I undid her bindings, her boots and her mittens; wiped away the tears and the dribbles of snot. And then we limped to a gas station to have some hot cocoa. We huddled by the window, watching a blizzard gust in, and I realized that, truly, mine was a delicate enterprise -- I was trying to trick my kid into tolerating an activity steeped in grown-up absurdity. I love the abandon of cross-country skiing, the thrill of chucking your skis down on the snow and letting 'em run into the wilderness. But the wilderness is cold; it's scary and dangerous. What dog in his right mind would go there?
Training on the carpet
Back home, we trained on the carpet, gliding past the bathroom with poles flailing. For weeks, we showed off Allie's still-gleaming skis to all visitors, even the mail man. One morning, I awoke to find all the stars in alignment. It was sunny and warm. Allie was in good humor and the cupboard, thank God, held an ample stash of hot cocoa powder--enough to fill up a Thermos. We sailed off toward Mount Hood.
Jumping into the action
The drive took two hours this time, and consumed roughly three quarts of cocoa, but when at last we arrived, the trails were bursting with life. There were kids Allie's age in pink parkas, old geezers snowplowing, snowboarders replete with pierced tongues. Everywhere, people were gliding on snow. A pageant was happening and Allie wanted, as any kid would, to jump into the action. She skeeted. Yes, five or six slow, shuffling traverses of a flat 30-foot patch and one wildly inspired leap into a snow bank. All this sans poles (who needs poles anyway?), and with her father endlessly beckoning bystanders to take photos. The escapade lasted, all told, about 30 minutes, and then we were in the lodge, warming Allie's hands in mine and ordering french fries and daubing the ketchup off of her coat.

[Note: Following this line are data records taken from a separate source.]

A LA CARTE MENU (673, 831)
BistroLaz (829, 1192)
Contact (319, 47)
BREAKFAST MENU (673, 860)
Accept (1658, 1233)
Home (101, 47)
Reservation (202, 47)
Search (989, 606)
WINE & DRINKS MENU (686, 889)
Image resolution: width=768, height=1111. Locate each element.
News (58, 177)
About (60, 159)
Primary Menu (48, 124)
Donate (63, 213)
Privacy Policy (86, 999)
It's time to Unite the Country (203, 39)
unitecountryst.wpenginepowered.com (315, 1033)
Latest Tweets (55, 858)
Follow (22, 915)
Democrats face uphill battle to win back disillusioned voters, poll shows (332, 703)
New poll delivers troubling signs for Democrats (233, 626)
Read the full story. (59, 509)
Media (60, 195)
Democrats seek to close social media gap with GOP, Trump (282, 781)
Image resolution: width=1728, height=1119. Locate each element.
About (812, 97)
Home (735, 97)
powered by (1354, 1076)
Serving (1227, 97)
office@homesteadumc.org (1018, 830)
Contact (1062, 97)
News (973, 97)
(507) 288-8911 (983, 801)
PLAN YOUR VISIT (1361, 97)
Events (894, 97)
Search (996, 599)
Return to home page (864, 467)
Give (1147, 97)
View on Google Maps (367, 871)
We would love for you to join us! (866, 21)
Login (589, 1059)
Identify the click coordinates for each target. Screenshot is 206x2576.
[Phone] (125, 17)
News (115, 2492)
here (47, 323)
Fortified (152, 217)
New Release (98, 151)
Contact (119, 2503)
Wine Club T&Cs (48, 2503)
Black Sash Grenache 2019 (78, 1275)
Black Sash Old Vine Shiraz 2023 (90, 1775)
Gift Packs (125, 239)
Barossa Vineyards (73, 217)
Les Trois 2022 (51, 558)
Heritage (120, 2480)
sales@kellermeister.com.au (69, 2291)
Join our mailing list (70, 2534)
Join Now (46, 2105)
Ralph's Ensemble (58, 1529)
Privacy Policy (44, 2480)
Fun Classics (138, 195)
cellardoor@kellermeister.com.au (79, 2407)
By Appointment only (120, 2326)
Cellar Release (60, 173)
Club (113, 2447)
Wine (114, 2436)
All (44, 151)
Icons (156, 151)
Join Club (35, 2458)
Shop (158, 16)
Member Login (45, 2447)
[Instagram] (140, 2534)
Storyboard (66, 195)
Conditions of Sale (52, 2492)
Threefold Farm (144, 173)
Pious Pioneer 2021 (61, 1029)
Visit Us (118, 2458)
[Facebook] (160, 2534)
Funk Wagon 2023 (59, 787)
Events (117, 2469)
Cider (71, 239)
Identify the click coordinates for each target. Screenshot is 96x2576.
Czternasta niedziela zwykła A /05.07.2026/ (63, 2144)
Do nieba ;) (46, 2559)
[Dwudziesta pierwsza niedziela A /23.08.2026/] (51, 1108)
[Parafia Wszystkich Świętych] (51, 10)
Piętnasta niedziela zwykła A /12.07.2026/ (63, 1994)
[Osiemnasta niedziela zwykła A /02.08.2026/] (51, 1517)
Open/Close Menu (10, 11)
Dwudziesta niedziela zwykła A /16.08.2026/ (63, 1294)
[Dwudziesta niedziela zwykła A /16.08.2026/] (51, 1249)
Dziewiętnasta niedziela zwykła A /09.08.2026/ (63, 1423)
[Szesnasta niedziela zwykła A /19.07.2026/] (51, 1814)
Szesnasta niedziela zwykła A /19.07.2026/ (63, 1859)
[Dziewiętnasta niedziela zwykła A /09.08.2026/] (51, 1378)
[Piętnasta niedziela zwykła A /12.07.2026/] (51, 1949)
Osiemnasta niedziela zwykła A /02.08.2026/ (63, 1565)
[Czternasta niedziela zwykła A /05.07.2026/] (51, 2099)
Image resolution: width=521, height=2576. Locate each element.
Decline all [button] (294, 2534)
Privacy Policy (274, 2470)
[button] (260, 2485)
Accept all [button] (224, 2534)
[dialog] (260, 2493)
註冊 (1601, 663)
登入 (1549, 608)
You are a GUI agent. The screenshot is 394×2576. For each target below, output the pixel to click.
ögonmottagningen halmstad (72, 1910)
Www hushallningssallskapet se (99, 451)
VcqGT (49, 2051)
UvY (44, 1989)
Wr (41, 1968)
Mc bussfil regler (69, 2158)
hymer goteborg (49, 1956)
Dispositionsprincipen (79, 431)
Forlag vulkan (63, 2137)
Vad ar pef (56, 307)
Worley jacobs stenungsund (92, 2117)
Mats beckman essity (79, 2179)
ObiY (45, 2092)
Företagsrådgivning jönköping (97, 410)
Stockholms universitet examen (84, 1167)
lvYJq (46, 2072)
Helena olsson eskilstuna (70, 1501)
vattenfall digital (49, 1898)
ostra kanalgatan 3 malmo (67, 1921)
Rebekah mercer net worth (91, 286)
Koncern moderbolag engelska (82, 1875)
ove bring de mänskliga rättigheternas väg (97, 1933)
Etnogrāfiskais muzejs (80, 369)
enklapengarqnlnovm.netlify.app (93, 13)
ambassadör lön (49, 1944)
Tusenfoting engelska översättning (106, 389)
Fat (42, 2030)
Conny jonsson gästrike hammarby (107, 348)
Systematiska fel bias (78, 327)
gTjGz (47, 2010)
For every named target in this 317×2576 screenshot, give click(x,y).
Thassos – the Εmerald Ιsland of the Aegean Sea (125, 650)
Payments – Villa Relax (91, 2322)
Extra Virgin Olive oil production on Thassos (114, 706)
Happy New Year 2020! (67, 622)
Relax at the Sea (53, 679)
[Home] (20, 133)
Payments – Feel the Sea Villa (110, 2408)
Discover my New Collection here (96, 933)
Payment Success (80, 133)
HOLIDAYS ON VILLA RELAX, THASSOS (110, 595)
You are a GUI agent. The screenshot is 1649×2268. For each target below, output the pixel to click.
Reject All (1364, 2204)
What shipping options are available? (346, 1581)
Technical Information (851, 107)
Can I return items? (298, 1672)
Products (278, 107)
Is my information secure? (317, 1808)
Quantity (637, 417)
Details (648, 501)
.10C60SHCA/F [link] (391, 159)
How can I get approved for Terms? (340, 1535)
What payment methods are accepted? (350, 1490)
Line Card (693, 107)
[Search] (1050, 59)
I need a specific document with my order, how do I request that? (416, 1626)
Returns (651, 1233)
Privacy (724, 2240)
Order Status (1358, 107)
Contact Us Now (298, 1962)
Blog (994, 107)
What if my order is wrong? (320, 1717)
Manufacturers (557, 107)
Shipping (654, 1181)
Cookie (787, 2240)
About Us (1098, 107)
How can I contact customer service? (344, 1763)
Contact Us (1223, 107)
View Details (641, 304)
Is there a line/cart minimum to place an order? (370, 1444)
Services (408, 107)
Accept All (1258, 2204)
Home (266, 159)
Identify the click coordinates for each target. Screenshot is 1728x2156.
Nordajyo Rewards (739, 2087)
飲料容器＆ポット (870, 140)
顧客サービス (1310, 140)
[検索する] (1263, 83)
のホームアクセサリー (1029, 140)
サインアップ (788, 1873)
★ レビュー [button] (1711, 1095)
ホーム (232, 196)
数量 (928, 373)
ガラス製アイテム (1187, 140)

She slept all the way home, of course, and my mind drifted off. I remembered our first trip home, through the blizzard, and the way our little car swooped on the road. I was exhausted then, aching after pushing us out of a driveway, and I drove with both hands on the wheel. My knuckles were white as my foot pumped the brake. But still we made it down off the mountain. Our tires gripped, and Allie slept and the heater blasted and we drove on, the two of us on an adventure.